Panetta arrives in Afghanistan after massacre

Most senior US official to visit since shooting; US defense chief says no need to alter Afghan war strategy.

Leon Panetta speaks with reporters on a plane 390 (R) (photo credit: REUTERS/Scott Olson/Pool)
Leon Panetta speaks with reporters on a plane 390 (R)
(photo credit: REUTERS/Scott Olson/Pool)
BASTION AIRFIELD, Afghanistan - US Defense Secretary Leon Panetta arrived in Afghanistan on an unannounced visit on Wednesday, as the United States tries to contain fallout from a massacre of 16 Afghan civilians by an American soldier.
Panetta's two-day trip had been scheduled before Sunday's shootings, but it takes on new meaning as political pressure mounts on Afghan and US officials over the unpopular war, now dragging into its eleventh year.
Panetta was scheduled to hold talks with Afghan leaders including President Hamid Karzai, as well as provincial officials in southern Helmand province during the visit.
He was also due to speak with American troops in Afghanistan, who could become the targets of any backlash over the killings of villagers, including nine children, by a rogue American soldier. The Afghan Taliban threatened to retaliate by beheading American troops.
Panetta's arrival at Bastion Airfield in southern Helmand province came just a day after the first protests over Sunday's massacre flared in the eastern city of Jalalabad.
Some 2,000 demonstrators chanted "Death to America" and demanded Karzai reject a planned strategic pact that would allow US advisers and possibly special forces to remain in Afghanistan beyond 2014.
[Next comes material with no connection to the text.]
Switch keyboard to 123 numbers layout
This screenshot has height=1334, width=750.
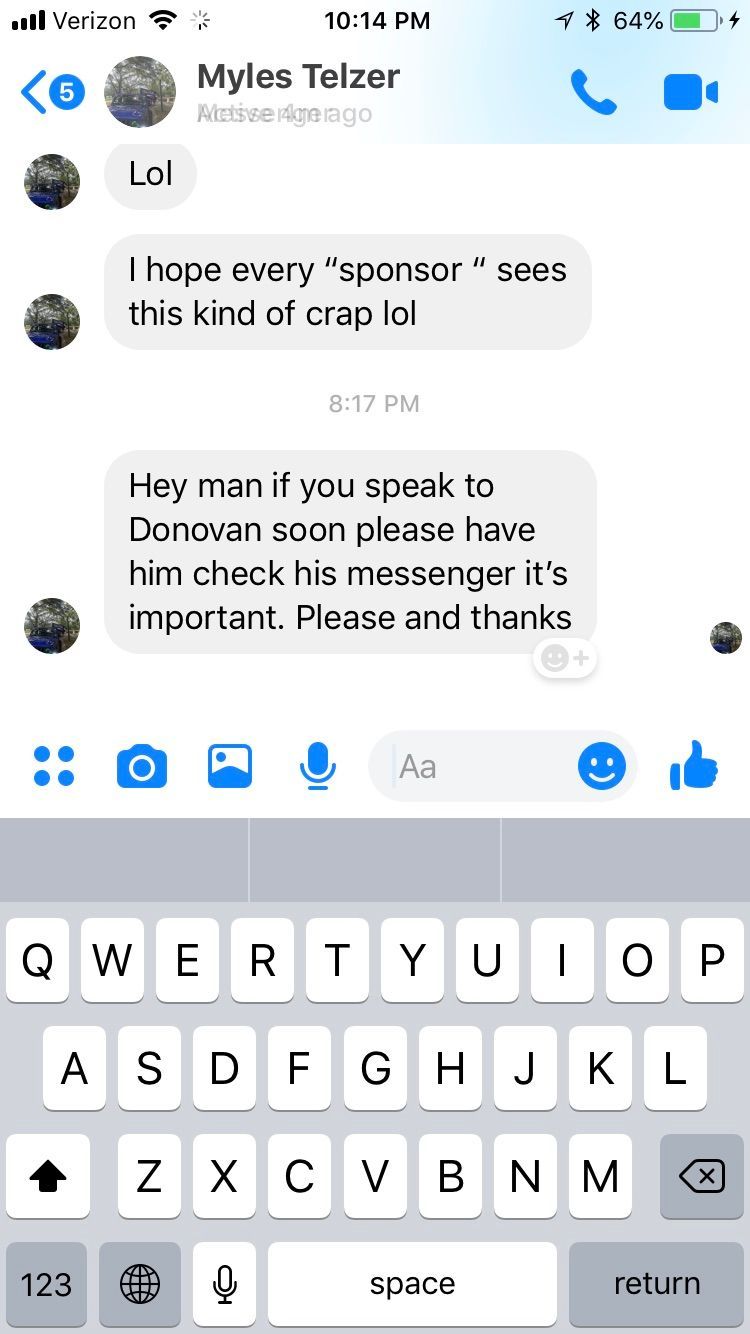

Panetta, the most senior US official to visit Afghanistan since the shootings, told reporters at the start of his trip that he believed the US strategy was working and would withstand fallout from the massacre.
"I think we're on the right path now And what we've got to do is convince people that despite these kinds of events we ought not to allow these events to undermine that strategy," Panetta said on Monday.